Adding hemp to chicken feed may provide a way for farmers to enrich their eggs, according to a recent German study.

While farmers often give flax or chia seeds – both rich in omega-3 fats – to egg-laying hens, hemp seed is rarely if ever used.

But with hemp production on a worldwide rise, scientists at the Federal Research Institute for Animal Health wanted to figure out whether by-products of hemp could be used as an alternative feed supplement.

Published in the Journal of Consumer Protection and Food Safety, their study suggests that feed made from hemp can be safely given to hens while providing egg farmers with the “possibility of the enrichment of yolk fat.”

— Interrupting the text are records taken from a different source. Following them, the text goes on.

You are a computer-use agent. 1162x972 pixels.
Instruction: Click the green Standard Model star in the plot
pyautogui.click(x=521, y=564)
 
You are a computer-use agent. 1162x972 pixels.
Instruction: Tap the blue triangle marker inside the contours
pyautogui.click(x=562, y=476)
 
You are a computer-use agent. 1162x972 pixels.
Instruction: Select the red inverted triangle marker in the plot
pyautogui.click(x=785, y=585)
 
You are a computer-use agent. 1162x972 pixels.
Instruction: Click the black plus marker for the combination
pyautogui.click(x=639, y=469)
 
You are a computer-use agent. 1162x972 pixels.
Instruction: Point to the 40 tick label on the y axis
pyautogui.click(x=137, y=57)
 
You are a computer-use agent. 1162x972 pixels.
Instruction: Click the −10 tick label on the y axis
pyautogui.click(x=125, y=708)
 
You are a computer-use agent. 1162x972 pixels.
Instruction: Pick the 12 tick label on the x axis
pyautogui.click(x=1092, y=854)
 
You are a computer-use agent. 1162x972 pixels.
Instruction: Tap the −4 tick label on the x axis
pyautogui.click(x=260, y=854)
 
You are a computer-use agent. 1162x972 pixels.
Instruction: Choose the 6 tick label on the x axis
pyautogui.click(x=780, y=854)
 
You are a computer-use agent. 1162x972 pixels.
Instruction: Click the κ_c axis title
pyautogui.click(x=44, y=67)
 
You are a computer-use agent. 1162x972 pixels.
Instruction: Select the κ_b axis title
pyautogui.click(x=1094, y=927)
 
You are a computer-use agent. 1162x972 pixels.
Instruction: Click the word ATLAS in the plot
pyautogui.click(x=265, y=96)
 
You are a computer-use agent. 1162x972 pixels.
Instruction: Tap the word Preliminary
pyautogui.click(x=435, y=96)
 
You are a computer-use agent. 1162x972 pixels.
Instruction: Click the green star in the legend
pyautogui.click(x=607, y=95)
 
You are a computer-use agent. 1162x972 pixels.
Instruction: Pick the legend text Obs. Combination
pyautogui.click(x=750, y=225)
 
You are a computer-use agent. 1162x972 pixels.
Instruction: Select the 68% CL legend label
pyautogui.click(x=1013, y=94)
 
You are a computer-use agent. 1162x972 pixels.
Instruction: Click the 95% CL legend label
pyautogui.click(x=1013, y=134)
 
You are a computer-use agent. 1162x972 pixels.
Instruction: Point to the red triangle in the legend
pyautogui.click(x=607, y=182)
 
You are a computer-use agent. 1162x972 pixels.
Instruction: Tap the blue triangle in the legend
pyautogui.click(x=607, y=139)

Hemp seed cake, the by-product of pressing hemp for oil, was compared with rapeseed cake, a popular feed supplement among German egg farmers, and the less common linseed cake. THC and CBD levels in the hemp cake were both below 0.005%.

While the study was the first to compare hemp with other omega fat sources, similar results were achieved last year with hemp seed and hemp seed oil at the University of Manitoba, Canada. Up to 20% of feed was supplemented without any negative effects on the hens, the authors wrote.

“The inclusion of the hemp products HS or HO in the diets of laying hens up to a maximum level of 20 and 12%, respectively, does not adversely effect the performance of laying hens and leads to the enrichment of the n-3 fatty acid content of eggs.”

In the latest study, hens that were fed hemp produced the largest eggs by weight. The egg yolks were also richer in omega-3 fats than the yolks from hens in the rapeseed group, but not the yolks from linseed hens.

Livestock feed could be a smart way to use by-products of hemp that would otherwise be treated as waste. Unfortunately, laws vary by country and even major hemp producers like Canada have yet to approve the use of hemp in livestock feed – citing a lack of research on its safety.

On the other hand, hemp feed happens to be permitted in the U.S. under a DEA exemption. More research on chickens is also underway in Canada, reports Alberta Farmer Express.